> RECORDED INFORMATION:
--

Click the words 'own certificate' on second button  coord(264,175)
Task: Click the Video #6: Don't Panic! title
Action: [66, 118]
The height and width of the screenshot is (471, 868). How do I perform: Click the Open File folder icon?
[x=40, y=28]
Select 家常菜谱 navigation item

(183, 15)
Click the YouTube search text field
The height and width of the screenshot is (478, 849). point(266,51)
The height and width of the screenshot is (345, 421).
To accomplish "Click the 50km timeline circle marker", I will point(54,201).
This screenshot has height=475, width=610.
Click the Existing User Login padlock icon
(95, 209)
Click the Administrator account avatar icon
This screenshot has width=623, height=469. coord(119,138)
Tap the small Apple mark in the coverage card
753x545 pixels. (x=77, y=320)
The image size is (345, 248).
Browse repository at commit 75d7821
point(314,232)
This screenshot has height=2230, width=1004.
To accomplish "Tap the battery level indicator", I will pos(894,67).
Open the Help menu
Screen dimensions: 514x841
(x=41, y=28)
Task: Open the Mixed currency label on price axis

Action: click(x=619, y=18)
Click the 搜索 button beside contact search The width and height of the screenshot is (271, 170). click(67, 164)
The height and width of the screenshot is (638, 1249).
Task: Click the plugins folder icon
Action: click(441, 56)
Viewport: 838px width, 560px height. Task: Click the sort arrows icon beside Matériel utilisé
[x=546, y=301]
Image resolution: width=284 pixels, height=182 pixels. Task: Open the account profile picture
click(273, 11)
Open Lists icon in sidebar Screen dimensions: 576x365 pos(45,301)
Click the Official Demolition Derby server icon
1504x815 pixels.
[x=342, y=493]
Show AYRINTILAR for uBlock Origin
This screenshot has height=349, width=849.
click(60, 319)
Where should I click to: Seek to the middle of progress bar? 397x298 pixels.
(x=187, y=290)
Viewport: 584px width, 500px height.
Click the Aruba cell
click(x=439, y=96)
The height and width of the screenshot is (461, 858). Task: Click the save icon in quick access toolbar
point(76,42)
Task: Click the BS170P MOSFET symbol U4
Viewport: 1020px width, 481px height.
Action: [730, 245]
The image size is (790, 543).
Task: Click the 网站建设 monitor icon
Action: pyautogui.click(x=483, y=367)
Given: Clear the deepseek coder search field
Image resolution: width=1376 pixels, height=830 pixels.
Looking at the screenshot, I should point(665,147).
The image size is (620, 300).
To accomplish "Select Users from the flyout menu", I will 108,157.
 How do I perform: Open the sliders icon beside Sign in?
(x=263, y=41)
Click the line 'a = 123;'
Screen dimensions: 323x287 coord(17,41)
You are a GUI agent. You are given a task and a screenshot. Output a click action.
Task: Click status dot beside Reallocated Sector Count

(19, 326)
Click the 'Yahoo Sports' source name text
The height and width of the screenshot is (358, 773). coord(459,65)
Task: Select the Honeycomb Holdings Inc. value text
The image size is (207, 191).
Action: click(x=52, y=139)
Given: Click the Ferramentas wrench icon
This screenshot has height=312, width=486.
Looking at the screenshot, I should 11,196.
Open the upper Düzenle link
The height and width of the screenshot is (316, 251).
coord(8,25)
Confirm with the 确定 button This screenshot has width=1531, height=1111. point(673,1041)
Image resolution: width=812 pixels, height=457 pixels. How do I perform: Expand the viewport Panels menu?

--

> PROBLEM REQUIREMENTS:
Please retype, without any change, the line containing "You are a GUI" and every line after it to the end of the entries above, and only those.

> TASK RESULT:
You are a GUI agent. You are given a task and a screenshot. Output a click action.
Task: Click status dot beside Reallocated Sector Count

(19, 326)
Click the 'Yahoo Sports' source name text
The height and width of the screenshot is (358, 773). coord(459,65)
Task: Select the Honeycomb Holdings Inc. value text
The image size is (207, 191).
Action: click(x=52, y=139)
Given: Click the Ferramentas wrench icon
This screenshot has height=312, width=486.
Looking at the screenshot, I should 11,196.
Open the upper Düzenle link
The height and width of the screenshot is (316, 251).
coord(8,25)
Confirm with the 确定 button This screenshot has width=1531, height=1111. point(673,1041)
Image resolution: width=812 pixels, height=457 pixels. How do I perform: Expand the viewport Panels menu?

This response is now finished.